The assembly instructions are provided on four pages. The first page contains an inventory and parts number key for the resin and photo-etch parts. The assembly diagrams are very well done and
clearly show how the parts go together. The last page is a decal placement and painting guide.

The Build - I decided to build my model as L’Adroit and to display it in a seascape which is my preference. Instead of cutting down the hull, I made an opening in a piece of wood to hide the bottom of
the hull. The build itself was fairly straight forward and the model went together well, though I did make some additions along the way. Rather than giving a detailed account of my build, I will focus on
some points that I thought are important. I downloaded some as fitted plans from the Service Historique de la Defense site from this class of ship before that site was unfortunately taken off-line. I also
obtained photos from the Alabordache site (http://www.alabordache.fr/) which is a site where French Navy veterans post photos they took while serving on their ships. This is an excellent site to look
for on-deck and detail photos.
Based on my references, I replaced the doors cast into the bridge with more accurate photo-etch versions from the L’Arsenal 1/400 scale detail parts set. I also added some photo-etch doors and a
small vent grill to the back of the superstructure on the main deck again from some
L’Arsenal sets. I had some left over life rafts from another L’Arsenal kit which I had already painted, so I got lazy
and used those instead of the kit parts. As I mentioned above, the photo-etch mast is flat and two-dimensional and not really a good representation of the real thing. I scratch-built my own mast using
brass rod and wire, some plastic stock, photo-etch bits and some details clipped off the kit version, using the plans and photos as a visual guide. While not perfect, I think it looks better than the photo-
etch one. The photo-etch railing for the kit is one long run for the port and starboard side and in my first attempt at using them, I found them to be too clumsy to work with as is. To make it easier, I
clipped the railings into three sections, gluing them on the deck one section at a time and mating them along the way. In hindsight, I should have made the railings a little shorter as they are a bit too long
and caused the depth charge racks to be a little too close together and not giving enough space to fit the aft flagstaff with the tripod supports. This didn’t matter anyway as the photo-etch flagstaffs
were so delicate that I mangled them trying to bend them into shape. I ended up using brass wire instead.

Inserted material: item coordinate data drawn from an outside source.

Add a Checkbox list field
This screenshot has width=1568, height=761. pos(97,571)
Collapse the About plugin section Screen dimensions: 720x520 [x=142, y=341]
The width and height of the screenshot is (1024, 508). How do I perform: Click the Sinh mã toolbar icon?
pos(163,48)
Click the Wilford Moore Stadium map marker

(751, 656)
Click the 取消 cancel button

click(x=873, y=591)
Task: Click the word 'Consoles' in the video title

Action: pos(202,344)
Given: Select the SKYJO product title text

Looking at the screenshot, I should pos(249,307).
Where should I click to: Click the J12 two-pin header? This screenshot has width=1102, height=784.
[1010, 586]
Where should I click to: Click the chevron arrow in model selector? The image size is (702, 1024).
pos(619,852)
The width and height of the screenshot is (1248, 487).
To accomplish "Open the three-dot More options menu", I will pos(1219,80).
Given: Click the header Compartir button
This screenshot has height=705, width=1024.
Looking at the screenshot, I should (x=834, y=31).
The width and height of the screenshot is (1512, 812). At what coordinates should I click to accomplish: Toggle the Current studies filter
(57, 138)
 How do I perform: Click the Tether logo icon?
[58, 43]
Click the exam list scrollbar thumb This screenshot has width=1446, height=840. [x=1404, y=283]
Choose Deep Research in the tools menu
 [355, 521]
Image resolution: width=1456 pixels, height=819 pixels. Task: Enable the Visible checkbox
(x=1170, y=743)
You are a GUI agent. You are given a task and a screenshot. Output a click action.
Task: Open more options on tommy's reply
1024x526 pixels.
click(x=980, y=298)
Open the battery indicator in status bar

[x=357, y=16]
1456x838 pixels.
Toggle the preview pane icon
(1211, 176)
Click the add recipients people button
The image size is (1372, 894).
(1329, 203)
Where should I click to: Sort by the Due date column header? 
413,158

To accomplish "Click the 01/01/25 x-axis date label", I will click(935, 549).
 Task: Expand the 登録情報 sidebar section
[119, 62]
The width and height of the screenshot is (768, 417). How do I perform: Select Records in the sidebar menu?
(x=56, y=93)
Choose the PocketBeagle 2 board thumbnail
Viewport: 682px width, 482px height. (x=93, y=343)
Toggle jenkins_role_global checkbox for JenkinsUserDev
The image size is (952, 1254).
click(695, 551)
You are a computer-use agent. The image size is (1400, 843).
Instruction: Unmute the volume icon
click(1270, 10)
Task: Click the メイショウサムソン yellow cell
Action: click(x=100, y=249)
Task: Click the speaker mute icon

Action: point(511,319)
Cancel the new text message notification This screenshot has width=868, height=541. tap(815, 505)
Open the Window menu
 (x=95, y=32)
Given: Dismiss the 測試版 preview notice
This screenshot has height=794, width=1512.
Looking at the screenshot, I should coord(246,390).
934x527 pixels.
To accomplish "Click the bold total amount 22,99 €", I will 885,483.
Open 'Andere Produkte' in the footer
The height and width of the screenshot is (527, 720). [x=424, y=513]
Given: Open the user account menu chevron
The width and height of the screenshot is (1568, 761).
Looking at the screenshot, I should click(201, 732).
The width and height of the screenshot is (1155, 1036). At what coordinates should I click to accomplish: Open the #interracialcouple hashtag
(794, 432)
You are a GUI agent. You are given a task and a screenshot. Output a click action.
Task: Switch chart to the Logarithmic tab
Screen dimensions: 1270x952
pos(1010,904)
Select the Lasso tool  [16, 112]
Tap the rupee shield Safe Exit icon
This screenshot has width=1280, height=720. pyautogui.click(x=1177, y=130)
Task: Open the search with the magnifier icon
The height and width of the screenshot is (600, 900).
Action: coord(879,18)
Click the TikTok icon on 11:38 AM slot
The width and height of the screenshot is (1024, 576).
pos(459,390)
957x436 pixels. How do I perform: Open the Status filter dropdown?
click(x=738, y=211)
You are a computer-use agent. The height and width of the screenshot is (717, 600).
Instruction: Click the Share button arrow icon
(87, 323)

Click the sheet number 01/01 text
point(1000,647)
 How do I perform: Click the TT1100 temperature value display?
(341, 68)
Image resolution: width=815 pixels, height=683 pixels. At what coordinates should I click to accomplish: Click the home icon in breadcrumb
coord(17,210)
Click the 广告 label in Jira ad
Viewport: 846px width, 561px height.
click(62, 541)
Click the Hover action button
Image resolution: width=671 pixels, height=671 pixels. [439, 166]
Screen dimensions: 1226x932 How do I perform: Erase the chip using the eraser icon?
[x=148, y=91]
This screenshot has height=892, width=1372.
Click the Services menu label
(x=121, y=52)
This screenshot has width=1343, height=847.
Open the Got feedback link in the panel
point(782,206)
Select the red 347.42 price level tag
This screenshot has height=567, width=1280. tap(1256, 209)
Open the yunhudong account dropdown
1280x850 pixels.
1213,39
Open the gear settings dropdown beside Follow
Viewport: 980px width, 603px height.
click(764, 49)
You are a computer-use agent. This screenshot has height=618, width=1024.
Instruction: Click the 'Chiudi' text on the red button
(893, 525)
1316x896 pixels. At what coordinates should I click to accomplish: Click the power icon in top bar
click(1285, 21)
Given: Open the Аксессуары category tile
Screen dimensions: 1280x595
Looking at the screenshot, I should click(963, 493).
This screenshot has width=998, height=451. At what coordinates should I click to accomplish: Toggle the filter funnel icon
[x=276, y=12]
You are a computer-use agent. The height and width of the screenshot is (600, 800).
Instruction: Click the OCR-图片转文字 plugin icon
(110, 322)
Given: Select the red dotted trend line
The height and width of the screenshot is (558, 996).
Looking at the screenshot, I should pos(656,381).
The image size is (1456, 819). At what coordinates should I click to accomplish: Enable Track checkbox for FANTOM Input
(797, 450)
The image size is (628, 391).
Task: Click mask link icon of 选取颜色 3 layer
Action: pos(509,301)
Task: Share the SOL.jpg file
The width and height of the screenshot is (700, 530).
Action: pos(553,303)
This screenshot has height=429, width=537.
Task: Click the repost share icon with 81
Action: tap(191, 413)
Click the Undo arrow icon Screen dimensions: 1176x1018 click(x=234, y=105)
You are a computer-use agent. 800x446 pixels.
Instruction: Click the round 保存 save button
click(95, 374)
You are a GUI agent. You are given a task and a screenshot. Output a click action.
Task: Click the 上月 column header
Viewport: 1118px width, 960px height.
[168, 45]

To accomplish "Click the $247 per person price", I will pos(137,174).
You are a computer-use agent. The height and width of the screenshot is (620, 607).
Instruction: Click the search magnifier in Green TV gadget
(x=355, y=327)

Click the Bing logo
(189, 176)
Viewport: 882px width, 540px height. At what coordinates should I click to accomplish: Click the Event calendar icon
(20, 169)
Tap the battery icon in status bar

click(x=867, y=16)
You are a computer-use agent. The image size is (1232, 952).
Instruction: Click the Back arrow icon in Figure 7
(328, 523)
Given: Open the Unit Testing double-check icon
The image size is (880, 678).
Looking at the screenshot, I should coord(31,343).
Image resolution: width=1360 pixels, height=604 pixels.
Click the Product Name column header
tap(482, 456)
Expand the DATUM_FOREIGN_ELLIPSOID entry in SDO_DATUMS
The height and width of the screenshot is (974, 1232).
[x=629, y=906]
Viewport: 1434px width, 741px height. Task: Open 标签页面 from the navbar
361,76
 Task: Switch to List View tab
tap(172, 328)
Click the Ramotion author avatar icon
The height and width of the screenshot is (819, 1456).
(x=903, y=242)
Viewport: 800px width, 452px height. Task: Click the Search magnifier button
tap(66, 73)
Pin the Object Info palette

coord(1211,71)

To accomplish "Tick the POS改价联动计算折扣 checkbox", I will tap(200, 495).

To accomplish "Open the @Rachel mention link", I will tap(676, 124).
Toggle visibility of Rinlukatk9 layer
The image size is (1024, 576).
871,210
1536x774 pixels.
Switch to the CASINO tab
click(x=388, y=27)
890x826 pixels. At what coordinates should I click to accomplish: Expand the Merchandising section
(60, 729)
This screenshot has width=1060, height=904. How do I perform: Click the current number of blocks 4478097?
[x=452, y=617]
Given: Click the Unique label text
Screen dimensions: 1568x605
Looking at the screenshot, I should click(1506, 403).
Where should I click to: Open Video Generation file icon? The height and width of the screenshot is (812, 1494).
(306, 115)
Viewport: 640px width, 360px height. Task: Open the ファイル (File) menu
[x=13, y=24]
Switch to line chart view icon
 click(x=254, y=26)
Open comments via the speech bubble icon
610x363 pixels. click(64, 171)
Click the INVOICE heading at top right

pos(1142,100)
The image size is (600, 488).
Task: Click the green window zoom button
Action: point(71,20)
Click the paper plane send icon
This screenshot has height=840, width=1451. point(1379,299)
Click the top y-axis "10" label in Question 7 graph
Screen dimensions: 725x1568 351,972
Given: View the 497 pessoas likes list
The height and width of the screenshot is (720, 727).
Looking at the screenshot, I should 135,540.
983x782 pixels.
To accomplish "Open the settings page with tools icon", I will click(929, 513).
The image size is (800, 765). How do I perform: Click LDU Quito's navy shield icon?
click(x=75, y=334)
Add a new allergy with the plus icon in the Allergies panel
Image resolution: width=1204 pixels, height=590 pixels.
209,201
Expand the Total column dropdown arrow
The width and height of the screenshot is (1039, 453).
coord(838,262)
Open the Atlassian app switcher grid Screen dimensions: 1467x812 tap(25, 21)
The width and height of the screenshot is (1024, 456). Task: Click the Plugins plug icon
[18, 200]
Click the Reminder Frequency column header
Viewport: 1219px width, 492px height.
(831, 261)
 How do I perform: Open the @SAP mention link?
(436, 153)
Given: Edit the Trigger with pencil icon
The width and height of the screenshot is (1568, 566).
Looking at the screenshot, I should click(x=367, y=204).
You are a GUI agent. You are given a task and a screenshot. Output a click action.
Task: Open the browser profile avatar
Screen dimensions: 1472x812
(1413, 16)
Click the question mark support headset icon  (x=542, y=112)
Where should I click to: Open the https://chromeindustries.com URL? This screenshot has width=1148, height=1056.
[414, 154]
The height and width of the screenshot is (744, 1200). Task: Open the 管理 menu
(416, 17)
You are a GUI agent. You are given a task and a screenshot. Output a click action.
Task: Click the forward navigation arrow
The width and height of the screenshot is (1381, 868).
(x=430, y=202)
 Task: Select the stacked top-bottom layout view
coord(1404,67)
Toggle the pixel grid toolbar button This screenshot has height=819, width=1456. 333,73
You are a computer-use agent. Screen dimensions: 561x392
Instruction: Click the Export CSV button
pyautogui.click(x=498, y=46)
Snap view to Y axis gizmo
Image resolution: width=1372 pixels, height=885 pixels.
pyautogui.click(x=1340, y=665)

Photos of the ships in this class show that French naval motto plates were fitted to the railings at the aft of the upper deck, with each having two mottos. I think that the motto plates are a unique detail
on French navy ships and not having them somehow on the model is not quite right. Since I couldn’t find photo-etch versions in the proper format and size, I used some from the 1/700
L’Arsenal set
and stacked them to make the pairs. The plans show that a flag bag was fitted just aft of the bridge, so I made one from plastic stock and glued it into place. The decals were easy to work with and
reacted will to MicroSet and MicroSol decal setting solutions. I rigged the model with painted stainless steel wire and added a French flag from the
Gold Medal Models decal sheet and some crew
members using
L’Arsenal figures. The model was painted using White Ensign Models modern French Navy Colourcoats paints.
Overall the kit builds into a nice little model. The addition of a few extra details helped to enhance it a bit and I was satisfied with how it came out. I would recommend it to fans of the Marine Nationale
and this model makes a nice addition to my 1/400 scale fleet.